LA “MANOVRA DI FERRAGOSTO” (DL 13.8.2011 N. 138): RIFORMA DELLE PROFESSIONI Nell’ambito delle professioni il D.L. 138/2011 convertito nella L. 148/2011 all’art. 3 dal comma 5 elenca i principi che dovranno sottintendere alla riforma delle professionisti: Eccole riassunte schematicamente -

Restrizioni (comma 5 lettera a)

Fatti salvi gli esami di Stato, non sono ammesse limitazioni all’esercizio professionale, se non in caso di ragioni di interessi pubblico (salvo notai e farmacisti) -

Formazione (comma 5, lettera b)

La formazione continua diventa obbligatoria; la violazione dell’obbligo di formazione continua determina un illecito disciplinare e come tale dovrà essere sanzionato -

Tirocinio (comma 5, lettera c)

La manovra prevede che l’accesso alla professione deve conformarsi a criteri che garantiscano l’effettivo svolgimento dell’attività formativa. Inoltre prevede che sia corrisposto ai praticanti un equo compenso di natura indennitaria, commisurato al suo concreto apporto. Al fine di accelerare l’accesso al mondo del lavoro, in seguito ad una specifica convenzione tra i Consigli Nazionali e il Ministero dell’Istruzione sarà


possibile compiere il tirocinio durante il corso di laurea (tranne per le professioni sanitarie, per cui resta confermata la normativa vigente -

Tariffe (comma 5, lettera d)

Il compenso spettante al professionista è pattuito per iscritto all’atto del conferimento dell’incaico professionale prendendo come riferimento le tariffe professionali, anche in deroga a queste ultime. Il professionista è tenuto, nel rispetto del principio di trasparenza a rendere noto al cliente il livello della complessità dell’incarico, fornendo tutte le informazioni utili circa gli oneri ipotizzabili dal momento del conferimento alla conclusione dell’incarico. -

Assicurazione professionale (comma 5, lettera e)

Da svolgere:
[A] Riporti senza alcuna modifica il passo del brano sulla riforma delle professioni che va dalle parole "Il compenso spettante" fino alle parole "5, lettera e)" incluse.
[B] Secondo il brano sulla riforma delle professioni, che cosa determina la violazione dell'obbligo di formazione continua?

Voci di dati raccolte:
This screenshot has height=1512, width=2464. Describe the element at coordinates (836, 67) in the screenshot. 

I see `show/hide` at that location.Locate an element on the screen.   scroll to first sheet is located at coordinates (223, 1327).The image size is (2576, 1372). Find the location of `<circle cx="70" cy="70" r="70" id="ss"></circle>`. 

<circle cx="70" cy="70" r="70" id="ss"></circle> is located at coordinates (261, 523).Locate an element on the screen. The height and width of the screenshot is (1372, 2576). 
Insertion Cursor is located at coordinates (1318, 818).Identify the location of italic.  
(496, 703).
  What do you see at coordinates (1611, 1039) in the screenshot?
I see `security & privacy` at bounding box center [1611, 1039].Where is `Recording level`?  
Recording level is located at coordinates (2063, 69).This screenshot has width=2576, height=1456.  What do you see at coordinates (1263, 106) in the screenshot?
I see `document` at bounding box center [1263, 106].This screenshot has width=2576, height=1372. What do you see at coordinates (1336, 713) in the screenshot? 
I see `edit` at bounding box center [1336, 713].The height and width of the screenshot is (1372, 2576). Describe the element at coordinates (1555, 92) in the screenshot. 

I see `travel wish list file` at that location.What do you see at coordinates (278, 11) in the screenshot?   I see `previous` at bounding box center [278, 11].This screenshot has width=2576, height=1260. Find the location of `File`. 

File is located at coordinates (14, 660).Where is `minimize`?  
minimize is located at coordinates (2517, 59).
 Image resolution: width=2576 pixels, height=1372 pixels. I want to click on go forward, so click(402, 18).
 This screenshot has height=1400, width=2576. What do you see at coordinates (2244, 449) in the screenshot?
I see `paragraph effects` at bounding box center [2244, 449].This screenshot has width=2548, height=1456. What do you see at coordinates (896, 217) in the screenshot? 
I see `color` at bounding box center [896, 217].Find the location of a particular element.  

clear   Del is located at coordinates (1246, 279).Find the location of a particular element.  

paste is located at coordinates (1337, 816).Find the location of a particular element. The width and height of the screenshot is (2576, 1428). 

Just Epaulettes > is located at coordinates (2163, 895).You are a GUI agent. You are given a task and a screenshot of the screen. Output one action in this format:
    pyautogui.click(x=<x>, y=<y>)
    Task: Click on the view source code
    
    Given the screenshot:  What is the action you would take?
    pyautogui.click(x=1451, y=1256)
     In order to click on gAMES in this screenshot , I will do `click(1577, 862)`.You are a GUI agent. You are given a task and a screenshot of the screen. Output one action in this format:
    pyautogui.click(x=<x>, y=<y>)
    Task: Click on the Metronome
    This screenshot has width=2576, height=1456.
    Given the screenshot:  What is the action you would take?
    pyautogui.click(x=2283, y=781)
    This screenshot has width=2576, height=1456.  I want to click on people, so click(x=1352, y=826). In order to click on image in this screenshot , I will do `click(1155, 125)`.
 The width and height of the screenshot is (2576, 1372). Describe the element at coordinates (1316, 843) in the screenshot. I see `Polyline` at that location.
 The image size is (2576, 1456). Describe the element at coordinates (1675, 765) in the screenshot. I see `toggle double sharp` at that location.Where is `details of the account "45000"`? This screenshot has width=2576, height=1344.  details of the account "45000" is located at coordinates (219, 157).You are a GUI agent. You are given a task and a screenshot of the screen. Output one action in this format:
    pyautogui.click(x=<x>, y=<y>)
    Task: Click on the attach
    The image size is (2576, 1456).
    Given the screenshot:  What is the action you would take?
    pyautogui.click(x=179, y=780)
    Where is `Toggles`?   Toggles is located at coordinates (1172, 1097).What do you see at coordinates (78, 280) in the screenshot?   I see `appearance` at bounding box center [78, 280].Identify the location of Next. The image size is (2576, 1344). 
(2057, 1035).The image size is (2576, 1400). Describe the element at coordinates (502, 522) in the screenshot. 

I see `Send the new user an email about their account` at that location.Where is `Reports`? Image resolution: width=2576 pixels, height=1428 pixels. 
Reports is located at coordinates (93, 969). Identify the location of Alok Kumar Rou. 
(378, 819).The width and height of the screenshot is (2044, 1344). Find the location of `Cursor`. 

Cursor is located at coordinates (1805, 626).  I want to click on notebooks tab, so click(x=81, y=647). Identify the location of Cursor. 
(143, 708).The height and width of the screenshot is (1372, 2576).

Insieme delle risposte:
[A]
Il compenso spettante al professionista è pattuito per iscritto all’atto del conferimento dell’incaico professionale prendendo come riferimento le tariffe professionali, anche in deroga a queste ultime. Il professionista è tenuto, nel rispetto del principio di trasparenza a rendere noto al cliente il livello della complessità dell’incarico, fornendo tutte le informazioni utili circa gli oneri ipotizzabili dal momento del conferimento alla conclusione dell’incarico. -

Assicurazione professionale (comma 5, lettera e)

[B] Un illecito disciplinare, che come tale dovrà essere sanzionato.